● Tasks for this exercise:
A) Please answer these questions from the news roundup:
(i) How many more people were injured in the Karbala stampede, according to the health ministry spokesman?
(ii) What yearly value does Turkey aim to reach in bilateral trade with the US?
(iii) On what date did police arrest Hajar Raissouni?
B) Copy the news roundup word for word from "BBC News and" to "Commerce Wilbur Ross.".

** Document text follows **

BBC News and the Independent report that at least 31 people have been killed in a stampede during commemorations for the Shia Day of Ashura in the Iraqi city of Karbala. A health ministry spokesman said another 100 people were injured and warned that the death toll could rise. The stampede reportedly occurred when a pilgrim tripped while hundreds of thousands were performing a ritual.

Reuters reports that Turkey sees opportunity to boost trade with the US amid Washington’s trade war with Beijing, the Turkish trade minister said on Tuesday, reinforcing an ambitious goal of quadrupling the bilateral trade to $100 billion a year. “We have determined that the issues between the US and China will create a significant opportunity for trade in various sectors,” Trade Minister Ruhsar Pekcan told a joint press conference with US Secretary of Commerce Wilbur Ross.

The Independent reports that the Moroccan authorities’ imprisonment of a journalist over having an abortion and sex outside of marriage “flagrantly violate” her rights, Human Rights Watch has warned. The organisation called for the authorities to drop the charges and release her immediately, arguing that her right to privacy and liberty had been violated. Police in capital of Rabat arrested Hajar Raissouni on 31 August and allegedly interrogated her about her private life.

** End of Document text **
** The data follows **

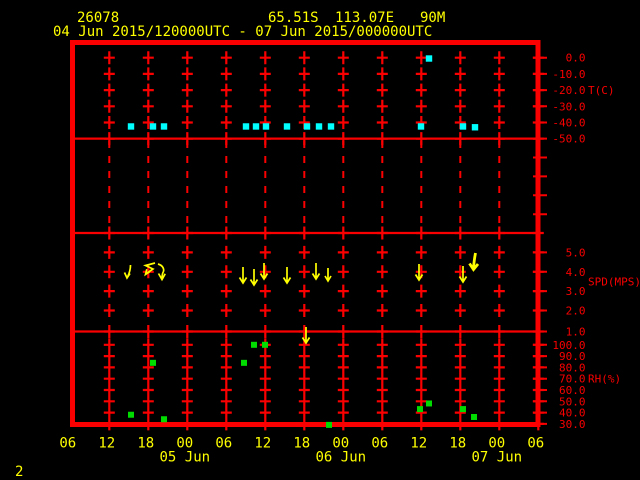 This screenshot has width=640, height=480. What do you see at coordinates (568, 90) in the screenshot?
I see `axis-tick-label: -20.0` at bounding box center [568, 90].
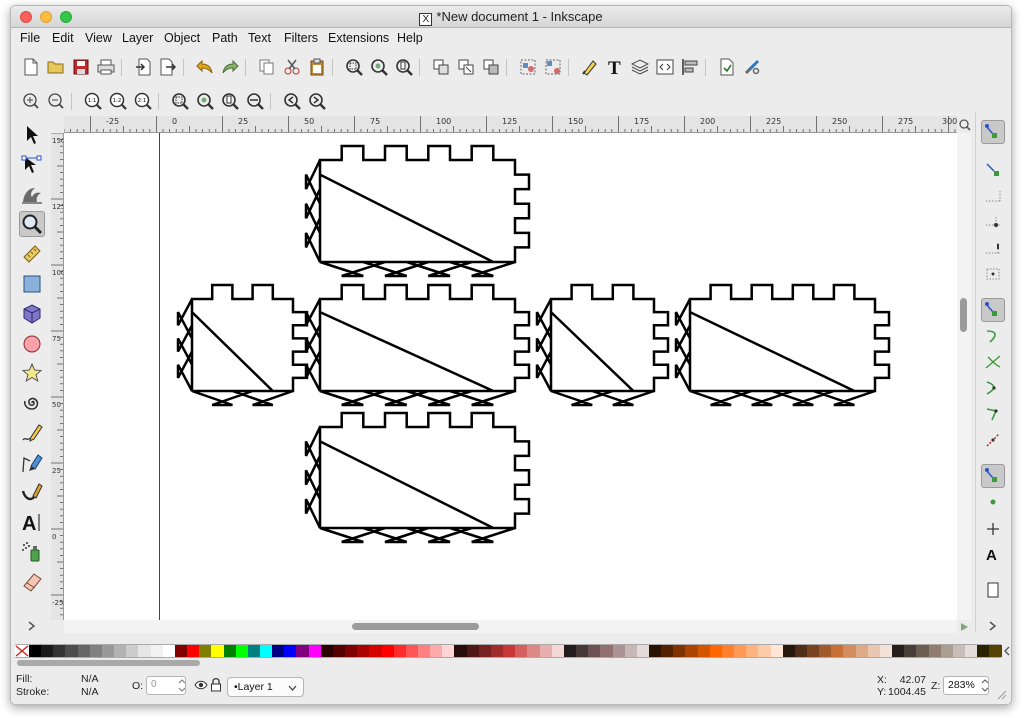  What do you see at coordinates (993, 626) in the screenshot?
I see `snap-more-icon` at bounding box center [993, 626].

** End of The data **

● Outputs for the tasks:
A)
(i) 100
(ii) $100 billion a year
(iii) 31 August

B)
BBC News and the Independent report that at least 31 people have been killed in a stampede during commemorations for the Shia Day of Ashura in the Iraqi city of Karbala. A health ministry spokesman said another 100 people were injured and warned that the death toll could rise. The stampede reportedly occurred when a pilgrim tripped while hundreds of thousands were performing a ritual.

Reuters reports that Turkey sees opportunity to boost trade with the US amid Washington’s trade war with Beijing, the Turkish trade minister said on Tuesday, reinforcing an ambitious goal of quadrupling the bilateral trade to $100 billion a year. “We have determined that the issues between the US and China will create a significant opportunity for trade in various sectors,” Trade Minister Ruhsar Pekcan told a joint press conference with US Secretary of Commerce Wilbur Ross.